SOLR_KERB_KEYTAB=/etc/security/keytabs/solr-spnego.service.keytab
The errors I have are:
SASL configuration failed: javax.security.auth.login.LoginException: Pre-authentication information was invalid (24) Will continue connection to Zookeeper server without SASL authentication, if Zookeeper server allows it
and '401 Authentication required'
Please let me know what I am missing here.
Created on 05-03-2018 12:09 AM
Can someone clarify that this article is relevant to external instance of SOLR and not the one managed by Ambari Infra? There's no Ranger plugin for SOLR managed by Infra, I assume, because it is for internal use. Besides, SOLR managed by Ambari Infra is Kerberized without many of the steps mentioned here.
Created on 07-02-2018 04:44 PM
Steps for dealing with SSL enabled Ranger? (I'm running HDP-2.6.4.0)
Currently plagued with the following:
Unable to get the Credential Provider from the Configuration
The value of property hadoop.security.credential.provider.path must not be null
SSLContext must not be null
Created on 10-22-2019 07:50 PM
Hi @Jonas Straub,do as your article ,i create collection by curl command,and got the 401 error:
curl –negotiate –u : ‘http://myhost:8983/solr/admin/collections?action=CREATE&name=col&numShards=1&replicationFactor=1&collection.configName=_default&wt=json’
{
“responseHeader”:{
“status”:0,
“QTime”:31818},
“failure”:{
“myhost:8983_solr”:”org.apache.solr.client.solrj.impl.HttpSolrClient$RemoteSolrException:Error from server at http://myhost:8983/solr:Excepted mime type application/octet-stream but got text/html.
<html>
<head>
<meta http-equiv=\”Content-Type\” content=\”text/html;charset=utf-8\”/>”
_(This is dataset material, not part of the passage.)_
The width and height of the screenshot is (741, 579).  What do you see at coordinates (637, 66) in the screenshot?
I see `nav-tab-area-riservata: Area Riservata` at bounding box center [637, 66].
<title> Error 401 Authentication required </title>
</head>
<body>
<h2>HTTP ERROR 401</h2>
<p> Problem accessing /solr/admin/cores.Reason:
<pre> Authentication required</pre>
</p>
</body>
</html>
}
}
When I debug the solr source code, found this exception is returned by “coreContainer.getZKController().getOverseerCollectionQueue().offer(Utils.toJson(m), timeout)”,so I doubt maybe the solr don’t authenticate zookeeper info and I use a no-kerberos zookeeper to replace the Kerberos zookeeper, solr collection can be created successfully.
How to solve the problem with Kerberos ZK?